Under the Sunset Rule, HHS will need to assess nearly 2,500 of its rules every year for the next 5 years, just to keep its existing rules on the books. That’s almost certainly impossible to do. Even if HHS could assess thousands of rules every year, it would be a serious distraction that pulls resources away from critical work in the middle of a pandemic. And because the Sunset Rule was published on the prior administration’s last full day in office, it saddles the incoming administration with this enormous burden.

It’s admirable for agencies to identify rules that may affect small entities, and then re-evaluate them to make sure they’re still justified. But the Sunset Rule creates a penalty for failing to do so that could be catastrophic.

The claimed justification is that the Sunset Rule will “incentivize” HHS to re-evaluate some of its rules—those with a significant economic impact on a substantial number of small entities—to make sure those rules are still needed. But there is a mismatch between that goal and what the Sunset Rule does: terminate almost every HHS rule, not just those that affect small entities, unless each rule is rescued later on a case-by-case basis. There are other, less extreme ways to incentivize these assessments.
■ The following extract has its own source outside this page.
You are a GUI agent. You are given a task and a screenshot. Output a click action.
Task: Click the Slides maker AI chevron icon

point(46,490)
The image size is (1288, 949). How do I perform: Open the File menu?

Not only that, but the Sunset Rule won’t create the intended incentive. An incentive works because the penalty for not meeting it falls on the person with the capacity to meet the incentive or not. But an incentive isn’t an incentive at all if the penalty for not meeting it falls on a third party. That’s the case here. If HHS can’t act in time to save its rules, the Department itself won’t necessarily suffer. But the public will be harmed, perhaps grievously—parents who feed their infants formula regulated by HHS rules; people who eat food protected against contamination and adulteration by HHS rules; and everyone who benefits from the thousands of other health and safety protections imposed by HHS rules.
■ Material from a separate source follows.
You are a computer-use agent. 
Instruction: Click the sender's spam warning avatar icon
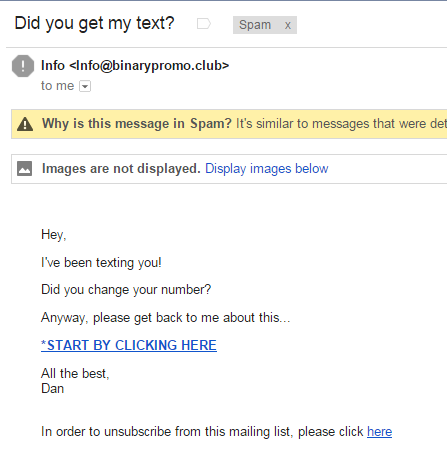(x=23, y=66)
The prior administration was well aware of the Sunset Rule’s sweeping, unprecedented nature. In a recent op-ed touting the rule, the departing HHS chief of staff wrote “we have delivered one of the most significant regulatory reform efforts in the history of the federal government.” If the Sunset Rule is not repealed soon, it may prove to be one of the most unwise and harmful rulemakings in history. The rule has been criticized by public health advocates and industry representatives alike: Groups ranging from the U.S. Chamber of Commerce, to the American Academy of Pediatrics, to Planned Parenthood Federation of America, to the AARP all filed comments opposing the rule for its recklessness and sweeping breadth.

The Sunset Rule is dangerous and unnecessary. The Biden-Harris administration should rescind it as soon as possible.